In den 1860er Jahren lebten noch etwa 36 Jüdinnen und Juden in Lonnerstadt. Der Ort gehörte 1889 zum Distriktsrabbinat Burgebrach und zählte noch zwölf Gemeindemitglieder unter dem Vorsteher Weinberg. Es handelt sich wahrscheinlich um Robert Weinberg, Inhaber eines Schnittwarenladens und eines Hopfenhandels.
1905 lebten nach Angaben des Statistischen Jahrbuches des Deutsch-Israelitischen Gemeindebundes in Lonnerstadt noch 5 Juden. davon war drei Steuerzahlen, die zehn Mark Kultussteuer aufbrachten.
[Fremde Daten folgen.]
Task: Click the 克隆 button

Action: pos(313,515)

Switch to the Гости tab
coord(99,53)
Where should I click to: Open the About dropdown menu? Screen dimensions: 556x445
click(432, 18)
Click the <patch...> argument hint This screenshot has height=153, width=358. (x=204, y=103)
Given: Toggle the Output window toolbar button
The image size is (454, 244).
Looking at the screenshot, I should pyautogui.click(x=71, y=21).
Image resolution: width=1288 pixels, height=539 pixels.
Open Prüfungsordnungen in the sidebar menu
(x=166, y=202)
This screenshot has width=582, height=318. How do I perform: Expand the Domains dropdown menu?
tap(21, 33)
Lonnerstadt zählte zu dieser Zeit noch als Israelitische Kultusgemeinde mit der Filialgemeinde Höchstadt, in der wiederum sechs Juden wohnten. 1911 war Lonnerstadt mit 6 Gemeindemitgliedern zusammen mit Höchstadt Filialgemeinde von Adelsdorf. Im Jahrbuch von 1913 fehlt die Gemeinde.
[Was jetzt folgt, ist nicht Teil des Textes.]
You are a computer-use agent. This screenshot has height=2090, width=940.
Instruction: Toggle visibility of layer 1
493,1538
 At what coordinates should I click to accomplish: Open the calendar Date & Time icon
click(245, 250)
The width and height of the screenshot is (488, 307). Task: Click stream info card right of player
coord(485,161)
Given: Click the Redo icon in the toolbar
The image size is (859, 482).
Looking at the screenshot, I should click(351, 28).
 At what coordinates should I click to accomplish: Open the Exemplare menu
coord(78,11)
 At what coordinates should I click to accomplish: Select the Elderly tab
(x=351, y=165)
Von den in Lonnerstadt geborenen und/oder längere Zeit am Ort wohnhaften jüdischen Personen sind in der NS-Zeit umgekommen: Bruno Weinberg (geb. 1888 in Lonnerstadt, umgekommen Dezember 1938 in Dachau); Manfred Weinberg (geb. 1890 in Lonnerstadt, umgekommen 1945 im Ghetto Theresienstadt), Robert Weinberg (1851, umgekommen nach Deportation im Mai 1941 in Récébédou).
Literatur
- Gesellschaft für Familienforschung in Franken / Staatliche Archive Bayerns (Hg.): Staatsarchiv Bamberg - Die 'Judenmatrikel' 1824-1861 für Oberfranken (gff digital, Reihe A: Digitalisierte Quellen, 2 = Staatliche Archive Bayerns, Digitale Medien, 4), Nürnberg 2017
- Guth, Klaus: Jüdische Landgemeinden in Oberfranken (1800–1942), ein historisch-topographisches Handbuch, Bamberg 1988 (Landjudentum in Oberfranken. Geschichte und Volkskultur, 1)., S. 395
- Schwierz, Israel: Steinerne Zeugnisse jüdischen Lebens in Bayern, 2. Aufl. München 1992, S. 166
- Fleischmann, Johann: 1752/201?: In nur acht Generationen vom Lonnerstadter Schutzjuden zum König der Niederlande, in: Mesusa 8. Aus der jüdischen Vergangenheit von Walsdorf, Lonnerstadt, Aschbach und anderen Orten Frankens, Mühlhausen 2011, S. 114-127.
- Mennel, Monika / Fleischmann, Johann: 1880-1910: Spuren der Familie Robert und Rosalie Weinberg in Lonnerstadt und Höchstadt. In: Mesusa 4. Lebensbeschreibungen und Schicksale, Mühlhausen 2004, S. 135-149.